# [OBJECTIVE]
Put the listing starting at the line containing "Task: Click the Increase Indent icon" and ending at the line containing "Action: pos(590,89)" into a two-column CSV with the headers instruction and action, so that each instruction gets one row next to its action. Wrap every field in quotation marks and replace line breaks with spaces.

***** EXTRACTED RECORDS *****

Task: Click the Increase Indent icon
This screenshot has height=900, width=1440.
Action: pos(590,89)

*****
***** EXTRACTED RECORDS *****

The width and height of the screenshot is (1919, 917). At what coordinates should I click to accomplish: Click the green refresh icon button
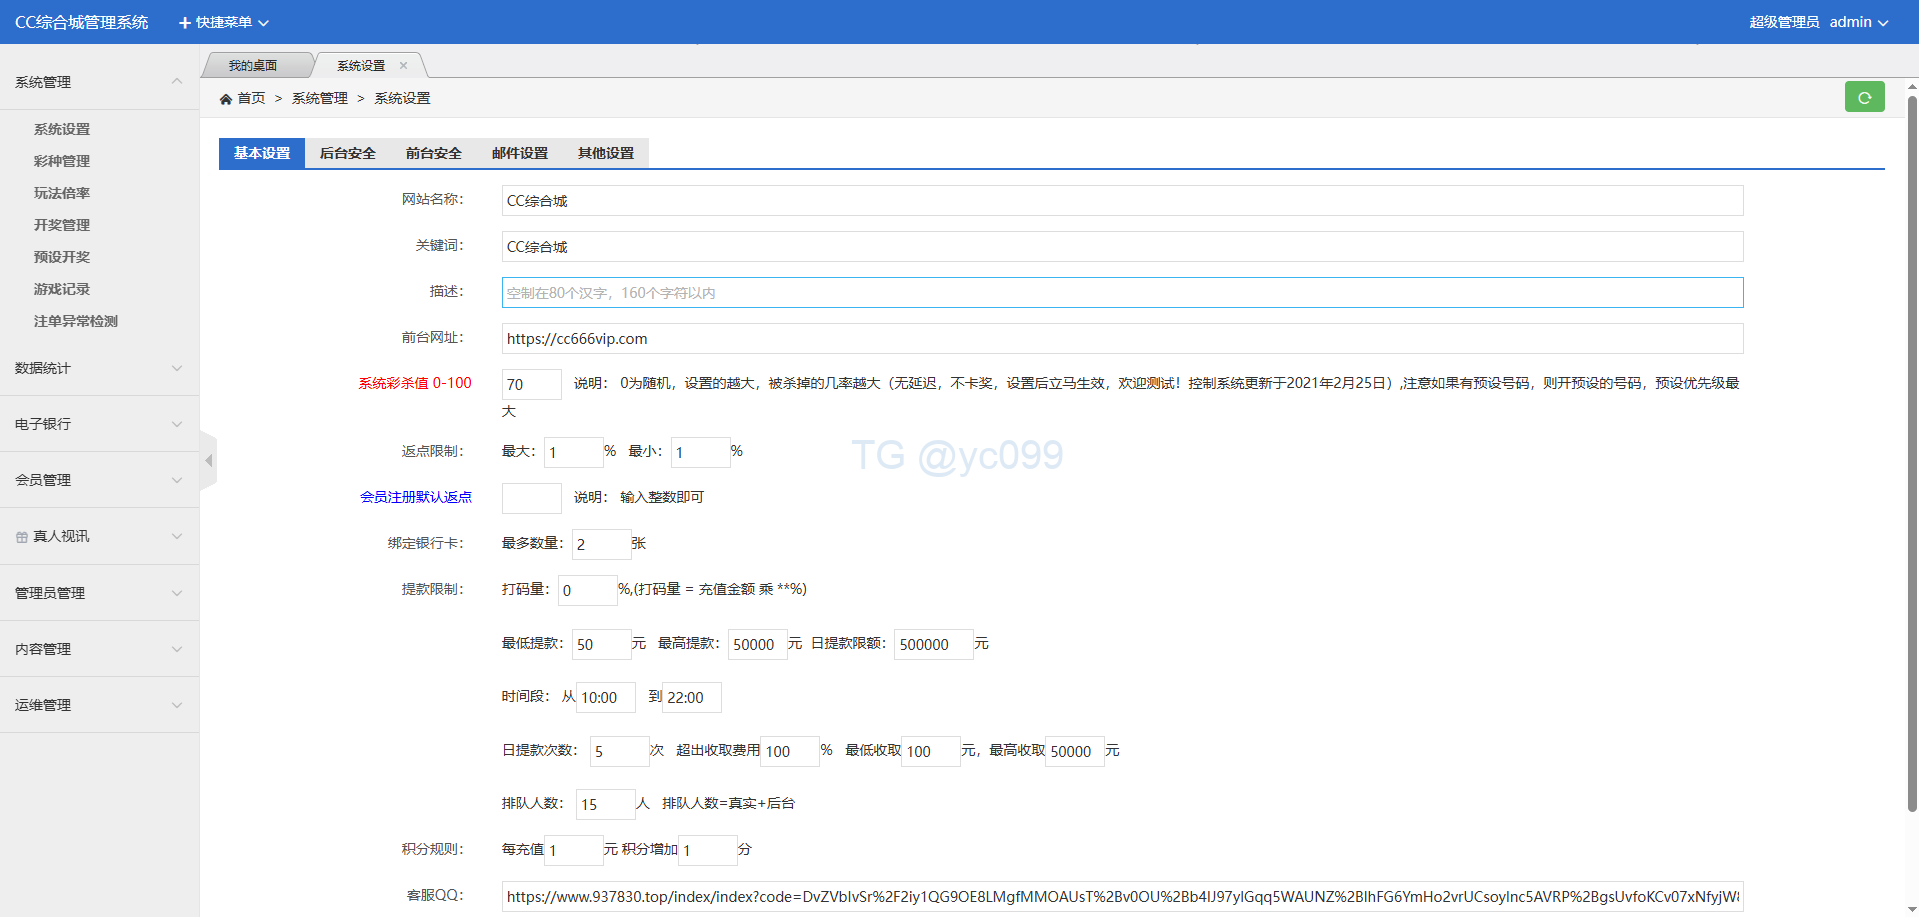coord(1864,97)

*****
***** EXTRACTED RECORDS *****

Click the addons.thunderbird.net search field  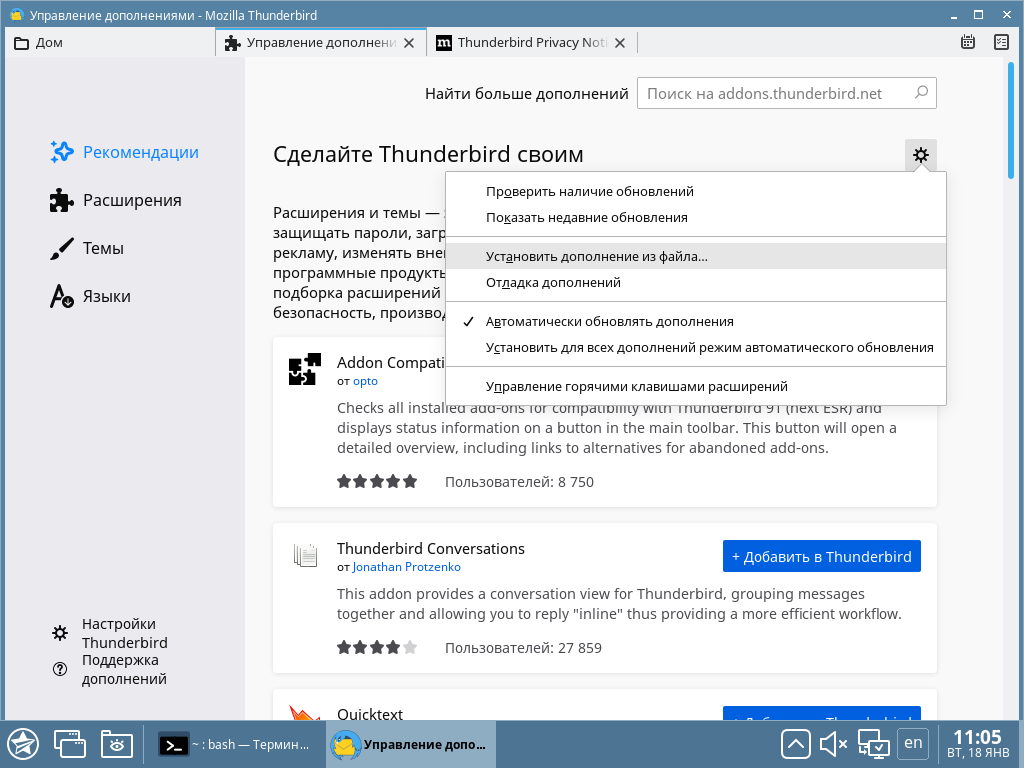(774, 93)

*****

# [WRITTEN SOLUTION]
instruction,action
"Task: Click the Increase Indent icon This screenshot has height=900, width=1440.","Action: pos(590,89)"